**Provided entries**
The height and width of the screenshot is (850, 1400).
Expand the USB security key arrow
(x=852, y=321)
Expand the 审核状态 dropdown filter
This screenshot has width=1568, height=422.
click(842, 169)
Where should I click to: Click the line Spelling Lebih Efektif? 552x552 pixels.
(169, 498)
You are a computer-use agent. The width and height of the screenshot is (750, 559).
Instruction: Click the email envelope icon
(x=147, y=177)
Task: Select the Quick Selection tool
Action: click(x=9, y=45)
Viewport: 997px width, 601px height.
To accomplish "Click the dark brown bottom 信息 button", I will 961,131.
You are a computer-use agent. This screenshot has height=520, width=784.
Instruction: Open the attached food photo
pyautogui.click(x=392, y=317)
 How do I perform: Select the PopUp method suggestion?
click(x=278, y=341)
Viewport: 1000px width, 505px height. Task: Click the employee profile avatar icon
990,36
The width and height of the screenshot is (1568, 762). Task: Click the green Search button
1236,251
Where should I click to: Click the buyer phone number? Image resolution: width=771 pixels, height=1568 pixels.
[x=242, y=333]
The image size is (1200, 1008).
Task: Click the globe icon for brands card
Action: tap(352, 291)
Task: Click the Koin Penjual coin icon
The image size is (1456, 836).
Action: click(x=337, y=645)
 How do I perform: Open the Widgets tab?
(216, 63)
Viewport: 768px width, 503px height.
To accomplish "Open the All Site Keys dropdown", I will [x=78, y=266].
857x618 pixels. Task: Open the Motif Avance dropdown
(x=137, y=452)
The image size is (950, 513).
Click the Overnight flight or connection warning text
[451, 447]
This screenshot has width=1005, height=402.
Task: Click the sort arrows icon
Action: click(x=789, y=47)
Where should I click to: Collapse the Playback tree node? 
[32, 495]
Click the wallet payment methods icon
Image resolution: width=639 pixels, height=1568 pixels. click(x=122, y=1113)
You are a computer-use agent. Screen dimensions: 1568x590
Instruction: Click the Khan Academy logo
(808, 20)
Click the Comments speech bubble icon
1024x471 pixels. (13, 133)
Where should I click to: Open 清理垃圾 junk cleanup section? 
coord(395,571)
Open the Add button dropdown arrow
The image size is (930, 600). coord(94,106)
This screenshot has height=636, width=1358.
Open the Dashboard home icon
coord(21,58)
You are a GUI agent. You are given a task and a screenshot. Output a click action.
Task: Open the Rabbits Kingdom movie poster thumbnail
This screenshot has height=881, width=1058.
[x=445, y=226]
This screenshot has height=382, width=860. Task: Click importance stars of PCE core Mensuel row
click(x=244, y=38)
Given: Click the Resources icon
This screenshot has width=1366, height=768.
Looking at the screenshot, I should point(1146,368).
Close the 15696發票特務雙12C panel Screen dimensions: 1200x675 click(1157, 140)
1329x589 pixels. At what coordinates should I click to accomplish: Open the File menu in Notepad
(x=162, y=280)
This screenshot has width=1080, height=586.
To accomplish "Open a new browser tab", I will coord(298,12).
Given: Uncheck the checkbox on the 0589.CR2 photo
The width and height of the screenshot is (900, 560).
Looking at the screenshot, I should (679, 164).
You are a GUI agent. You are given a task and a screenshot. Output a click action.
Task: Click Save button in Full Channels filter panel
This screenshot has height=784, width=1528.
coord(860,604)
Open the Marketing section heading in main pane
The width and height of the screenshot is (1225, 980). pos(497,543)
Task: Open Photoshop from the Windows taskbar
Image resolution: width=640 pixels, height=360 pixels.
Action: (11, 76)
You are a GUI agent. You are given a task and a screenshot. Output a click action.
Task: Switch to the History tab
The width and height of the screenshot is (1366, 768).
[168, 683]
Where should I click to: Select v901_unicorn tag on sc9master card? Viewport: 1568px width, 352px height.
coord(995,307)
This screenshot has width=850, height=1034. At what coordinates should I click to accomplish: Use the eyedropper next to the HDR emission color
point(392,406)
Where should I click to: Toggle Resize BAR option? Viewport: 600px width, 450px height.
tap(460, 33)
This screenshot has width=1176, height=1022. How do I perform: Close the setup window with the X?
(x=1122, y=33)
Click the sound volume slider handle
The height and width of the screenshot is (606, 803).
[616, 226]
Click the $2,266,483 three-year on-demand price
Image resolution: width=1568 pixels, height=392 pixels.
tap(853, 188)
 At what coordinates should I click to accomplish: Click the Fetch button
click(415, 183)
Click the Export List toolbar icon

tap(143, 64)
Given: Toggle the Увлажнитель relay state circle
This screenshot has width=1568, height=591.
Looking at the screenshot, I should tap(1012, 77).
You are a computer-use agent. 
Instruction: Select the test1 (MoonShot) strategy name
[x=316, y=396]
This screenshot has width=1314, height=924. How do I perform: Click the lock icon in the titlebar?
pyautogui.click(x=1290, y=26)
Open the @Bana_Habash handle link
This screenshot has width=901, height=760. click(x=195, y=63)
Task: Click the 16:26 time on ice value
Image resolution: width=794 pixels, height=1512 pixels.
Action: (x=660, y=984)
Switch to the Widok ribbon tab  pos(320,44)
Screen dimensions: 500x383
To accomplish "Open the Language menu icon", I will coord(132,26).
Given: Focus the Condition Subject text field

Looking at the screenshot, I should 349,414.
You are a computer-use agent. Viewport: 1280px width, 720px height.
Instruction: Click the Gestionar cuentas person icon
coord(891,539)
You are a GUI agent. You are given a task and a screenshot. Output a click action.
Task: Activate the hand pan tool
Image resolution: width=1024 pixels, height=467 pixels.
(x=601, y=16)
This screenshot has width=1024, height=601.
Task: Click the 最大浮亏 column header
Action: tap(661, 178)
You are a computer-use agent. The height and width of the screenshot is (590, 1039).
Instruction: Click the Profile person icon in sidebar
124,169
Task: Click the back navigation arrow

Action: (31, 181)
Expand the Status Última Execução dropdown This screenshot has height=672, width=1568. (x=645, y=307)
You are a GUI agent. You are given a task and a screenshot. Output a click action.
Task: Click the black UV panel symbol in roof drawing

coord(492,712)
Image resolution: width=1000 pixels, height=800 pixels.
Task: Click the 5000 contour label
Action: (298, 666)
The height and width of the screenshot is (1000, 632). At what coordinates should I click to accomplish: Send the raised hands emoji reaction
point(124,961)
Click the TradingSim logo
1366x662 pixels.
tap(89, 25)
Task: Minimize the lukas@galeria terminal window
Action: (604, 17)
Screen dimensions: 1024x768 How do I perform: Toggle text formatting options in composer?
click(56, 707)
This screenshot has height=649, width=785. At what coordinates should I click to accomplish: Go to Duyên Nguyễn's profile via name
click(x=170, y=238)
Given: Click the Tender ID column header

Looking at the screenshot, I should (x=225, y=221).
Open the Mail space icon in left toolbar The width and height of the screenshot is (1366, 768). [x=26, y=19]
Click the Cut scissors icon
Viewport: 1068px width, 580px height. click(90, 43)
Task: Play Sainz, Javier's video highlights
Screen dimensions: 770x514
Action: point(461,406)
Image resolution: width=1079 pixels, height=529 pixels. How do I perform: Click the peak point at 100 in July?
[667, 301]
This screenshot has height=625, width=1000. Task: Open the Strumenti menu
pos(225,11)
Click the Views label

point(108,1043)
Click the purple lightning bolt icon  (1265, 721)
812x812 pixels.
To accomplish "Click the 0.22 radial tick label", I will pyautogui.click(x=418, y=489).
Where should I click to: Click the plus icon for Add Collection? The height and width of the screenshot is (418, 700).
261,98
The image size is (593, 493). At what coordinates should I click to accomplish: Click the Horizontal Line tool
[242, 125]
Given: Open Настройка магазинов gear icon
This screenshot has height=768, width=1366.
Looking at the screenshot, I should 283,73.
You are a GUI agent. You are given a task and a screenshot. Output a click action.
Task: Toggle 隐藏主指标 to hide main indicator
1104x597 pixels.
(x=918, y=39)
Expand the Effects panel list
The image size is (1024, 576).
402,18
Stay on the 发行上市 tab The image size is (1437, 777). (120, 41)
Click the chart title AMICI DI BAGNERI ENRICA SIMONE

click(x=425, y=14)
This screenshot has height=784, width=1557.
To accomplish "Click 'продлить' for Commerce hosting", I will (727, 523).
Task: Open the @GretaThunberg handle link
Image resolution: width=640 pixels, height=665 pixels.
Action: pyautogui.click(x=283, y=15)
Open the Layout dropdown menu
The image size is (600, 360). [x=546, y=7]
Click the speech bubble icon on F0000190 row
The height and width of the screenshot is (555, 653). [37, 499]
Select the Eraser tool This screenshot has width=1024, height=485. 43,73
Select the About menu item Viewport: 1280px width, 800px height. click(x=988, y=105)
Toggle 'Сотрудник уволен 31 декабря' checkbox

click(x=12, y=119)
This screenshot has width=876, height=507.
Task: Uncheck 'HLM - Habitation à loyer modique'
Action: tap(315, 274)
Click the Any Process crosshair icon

**What needs to be done**
Please extract exactly, and only, the lines from the line containing "Open the Layout dropdown menu" through the last line of the records.

**Response to this exercise**
Open the Layout dropdown menu
The image size is (600, 360). [x=546, y=7]
Click the speech bubble icon on F0000190 row
The height and width of the screenshot is (555, 653). [37, 499]
Select the Eraser tool This screenshot has width=1024, height=485. 43,73
Select the About menu item Viewport: 1280px width, 800px height. click(x=988, y=105)
Toggle 'Сотрудник уволен 31 декабря' checkbox

click(x=12, y=119)
This screenshot has width=876, height=507.
Task: Uncheck 'HLM - Habitation à loyer modique'
Action: tap(315, 274)
Click the Any Process crosshair icon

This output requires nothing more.